> _TASK DIRECTIONS_
Below are entries. Reproduce exactly the lines between the line holding "Image resolution: width=1568" and the line holding "Task: Click the Clear all files X icon", inclusive, and only those.

══ MATERIALS PROVIDED ══

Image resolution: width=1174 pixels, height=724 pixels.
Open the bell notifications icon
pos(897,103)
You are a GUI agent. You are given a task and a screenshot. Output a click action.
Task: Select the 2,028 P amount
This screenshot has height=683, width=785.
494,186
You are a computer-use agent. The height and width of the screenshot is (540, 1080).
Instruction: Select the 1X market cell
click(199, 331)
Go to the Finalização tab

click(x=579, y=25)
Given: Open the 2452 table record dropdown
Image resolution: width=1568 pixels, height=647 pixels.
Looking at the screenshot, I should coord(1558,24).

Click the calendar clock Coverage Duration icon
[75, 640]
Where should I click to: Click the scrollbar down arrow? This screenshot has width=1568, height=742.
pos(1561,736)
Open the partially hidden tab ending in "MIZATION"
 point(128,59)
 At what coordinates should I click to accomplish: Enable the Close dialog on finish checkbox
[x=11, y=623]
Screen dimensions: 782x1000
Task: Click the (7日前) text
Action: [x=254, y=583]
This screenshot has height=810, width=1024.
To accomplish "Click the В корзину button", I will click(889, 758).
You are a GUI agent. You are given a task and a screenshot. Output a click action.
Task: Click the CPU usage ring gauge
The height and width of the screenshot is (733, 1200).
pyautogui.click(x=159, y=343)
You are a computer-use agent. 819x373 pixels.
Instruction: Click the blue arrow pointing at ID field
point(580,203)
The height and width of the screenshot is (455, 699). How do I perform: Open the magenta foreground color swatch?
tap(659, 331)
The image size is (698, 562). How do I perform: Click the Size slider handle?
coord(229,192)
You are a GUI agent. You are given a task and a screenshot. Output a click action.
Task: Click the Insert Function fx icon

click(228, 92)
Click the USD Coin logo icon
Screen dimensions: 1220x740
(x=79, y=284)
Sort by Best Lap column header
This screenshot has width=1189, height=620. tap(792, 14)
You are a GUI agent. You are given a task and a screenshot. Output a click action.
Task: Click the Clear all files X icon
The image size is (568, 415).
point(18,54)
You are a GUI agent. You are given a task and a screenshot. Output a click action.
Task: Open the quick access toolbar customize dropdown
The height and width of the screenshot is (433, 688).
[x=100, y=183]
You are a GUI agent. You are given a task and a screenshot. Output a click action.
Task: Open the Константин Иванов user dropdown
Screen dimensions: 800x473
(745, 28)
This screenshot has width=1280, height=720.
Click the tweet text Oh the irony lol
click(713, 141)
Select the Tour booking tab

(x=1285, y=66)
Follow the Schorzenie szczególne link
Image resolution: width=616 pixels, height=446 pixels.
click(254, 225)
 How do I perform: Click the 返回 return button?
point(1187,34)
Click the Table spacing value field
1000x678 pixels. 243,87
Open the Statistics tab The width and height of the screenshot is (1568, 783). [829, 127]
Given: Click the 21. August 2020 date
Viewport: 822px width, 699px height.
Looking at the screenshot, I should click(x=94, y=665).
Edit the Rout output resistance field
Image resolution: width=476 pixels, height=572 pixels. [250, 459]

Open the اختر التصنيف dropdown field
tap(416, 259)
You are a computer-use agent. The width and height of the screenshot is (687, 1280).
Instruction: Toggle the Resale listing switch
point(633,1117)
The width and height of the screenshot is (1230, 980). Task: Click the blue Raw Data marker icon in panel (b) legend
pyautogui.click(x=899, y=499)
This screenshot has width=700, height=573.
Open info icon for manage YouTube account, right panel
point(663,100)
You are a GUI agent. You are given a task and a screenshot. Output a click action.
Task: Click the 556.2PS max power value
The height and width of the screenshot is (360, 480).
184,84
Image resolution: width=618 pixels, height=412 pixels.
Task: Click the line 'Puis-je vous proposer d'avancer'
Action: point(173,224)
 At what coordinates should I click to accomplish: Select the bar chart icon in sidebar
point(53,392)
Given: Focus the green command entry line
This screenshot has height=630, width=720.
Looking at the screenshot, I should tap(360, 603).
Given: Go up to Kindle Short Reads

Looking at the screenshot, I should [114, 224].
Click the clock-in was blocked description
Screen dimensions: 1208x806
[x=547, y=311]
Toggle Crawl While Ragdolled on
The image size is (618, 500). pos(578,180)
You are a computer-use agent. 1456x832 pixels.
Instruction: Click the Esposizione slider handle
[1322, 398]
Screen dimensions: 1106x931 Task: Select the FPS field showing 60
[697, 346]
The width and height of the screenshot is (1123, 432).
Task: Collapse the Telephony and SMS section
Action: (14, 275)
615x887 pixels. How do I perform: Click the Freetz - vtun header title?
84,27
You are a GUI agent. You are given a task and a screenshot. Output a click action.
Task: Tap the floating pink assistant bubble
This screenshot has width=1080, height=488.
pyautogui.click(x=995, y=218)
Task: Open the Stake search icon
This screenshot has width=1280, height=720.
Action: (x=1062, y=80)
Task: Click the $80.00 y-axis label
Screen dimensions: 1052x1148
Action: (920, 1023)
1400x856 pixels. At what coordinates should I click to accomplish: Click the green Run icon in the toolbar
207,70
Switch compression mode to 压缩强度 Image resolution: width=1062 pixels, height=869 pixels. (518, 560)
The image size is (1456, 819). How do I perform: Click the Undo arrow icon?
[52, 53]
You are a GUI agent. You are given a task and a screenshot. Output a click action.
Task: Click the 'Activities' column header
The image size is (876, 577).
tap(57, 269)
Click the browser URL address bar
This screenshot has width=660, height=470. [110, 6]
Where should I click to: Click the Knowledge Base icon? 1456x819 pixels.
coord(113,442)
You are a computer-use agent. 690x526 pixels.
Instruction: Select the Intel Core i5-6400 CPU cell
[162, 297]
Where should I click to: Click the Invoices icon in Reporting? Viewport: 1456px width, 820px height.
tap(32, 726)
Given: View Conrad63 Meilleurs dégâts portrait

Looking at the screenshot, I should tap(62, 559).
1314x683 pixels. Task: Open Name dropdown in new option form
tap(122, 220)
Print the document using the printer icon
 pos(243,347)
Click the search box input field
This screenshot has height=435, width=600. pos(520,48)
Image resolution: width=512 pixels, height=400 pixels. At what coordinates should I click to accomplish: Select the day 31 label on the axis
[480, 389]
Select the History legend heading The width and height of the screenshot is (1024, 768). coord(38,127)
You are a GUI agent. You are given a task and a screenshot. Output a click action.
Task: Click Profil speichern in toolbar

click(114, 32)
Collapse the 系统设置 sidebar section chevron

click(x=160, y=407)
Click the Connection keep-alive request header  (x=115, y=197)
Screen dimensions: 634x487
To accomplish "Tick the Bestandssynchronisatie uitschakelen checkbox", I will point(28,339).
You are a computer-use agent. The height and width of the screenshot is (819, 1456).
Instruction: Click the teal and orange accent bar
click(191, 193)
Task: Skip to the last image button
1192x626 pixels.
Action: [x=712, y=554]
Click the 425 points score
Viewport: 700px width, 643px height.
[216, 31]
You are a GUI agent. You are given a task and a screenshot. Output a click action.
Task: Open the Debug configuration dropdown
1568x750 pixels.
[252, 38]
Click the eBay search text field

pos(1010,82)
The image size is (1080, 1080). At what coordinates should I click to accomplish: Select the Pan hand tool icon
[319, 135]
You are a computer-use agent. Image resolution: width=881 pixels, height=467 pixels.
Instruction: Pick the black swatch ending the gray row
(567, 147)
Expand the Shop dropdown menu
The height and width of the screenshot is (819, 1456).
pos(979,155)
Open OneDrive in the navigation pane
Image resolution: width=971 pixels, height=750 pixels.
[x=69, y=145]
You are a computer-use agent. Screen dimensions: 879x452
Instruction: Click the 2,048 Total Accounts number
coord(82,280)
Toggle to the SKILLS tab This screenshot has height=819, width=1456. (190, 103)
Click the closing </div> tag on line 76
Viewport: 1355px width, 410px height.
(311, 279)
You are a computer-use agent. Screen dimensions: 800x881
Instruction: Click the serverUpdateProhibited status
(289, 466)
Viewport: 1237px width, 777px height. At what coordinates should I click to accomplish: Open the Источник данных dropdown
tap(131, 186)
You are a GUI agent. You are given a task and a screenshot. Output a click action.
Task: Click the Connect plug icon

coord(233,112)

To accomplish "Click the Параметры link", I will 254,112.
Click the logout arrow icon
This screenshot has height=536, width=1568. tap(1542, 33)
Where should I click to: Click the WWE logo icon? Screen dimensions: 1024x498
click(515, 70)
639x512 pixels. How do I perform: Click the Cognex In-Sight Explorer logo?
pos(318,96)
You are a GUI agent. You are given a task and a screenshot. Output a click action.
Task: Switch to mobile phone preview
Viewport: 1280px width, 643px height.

═══

> _SOLUTION TO THIS TASK_
Image resolution: width=1568 pixels, height=647 pixels.
Looking at the screenshot, I should coord(1558,24).

Click the calendar clock Coverage Duration icon
[75, 640]
Where should I click to: Click the scrollbar down arrow? This screenshot has width=1568, height=742.
pos(1561,736)
Open the partially hidden tab ending in "MIZATION"
 point(128,59)
 At what coordinates should I click to accomplish: Enable the Close dialog on finish checkbox
[x=11, y=623]
Screen dimensions: 782x1000
Task: Click the (7日前) text
Action: [x=254, y=583]
This screenshot has height=810, width=1024.
To accomplish "Click the В корзину button", I will click(889, 758).
You are a GUI agent. You are given a task and a screenshot. Output a click action.
Task: Click the CPU usage ring gauge
The height and width of the screenshot is (733, 1200).
pyautogui.click(x=159, y=343)
You are a computer-use agent. 819x373 pixels.
Instruction: Click the blue arrow pointing at ID field
point(580,203)
The height and width of the screenshot is (455, 699). How do I perform: Open the magenta foreground color swatch?
tap(659, 331)
The image size is (698, 562). How do I perform: Click the Size slider handle?
coord(229,192)
You are a GUI agent. You are given a task and a screenshot. Output a click action.
Task: Click the Insert Function fx icon

click(228, 92)
Click the USD Coin logo icon
Screen dimensions: 1220x740
(x=79, y=284)
Sort by Best Lap column header
This screenshot has width=1189, height=620. tap(792, 14)
You are a GUI agent. You are given a task and a screenshot. Output a click action.
Task: Click the Clear all files X icon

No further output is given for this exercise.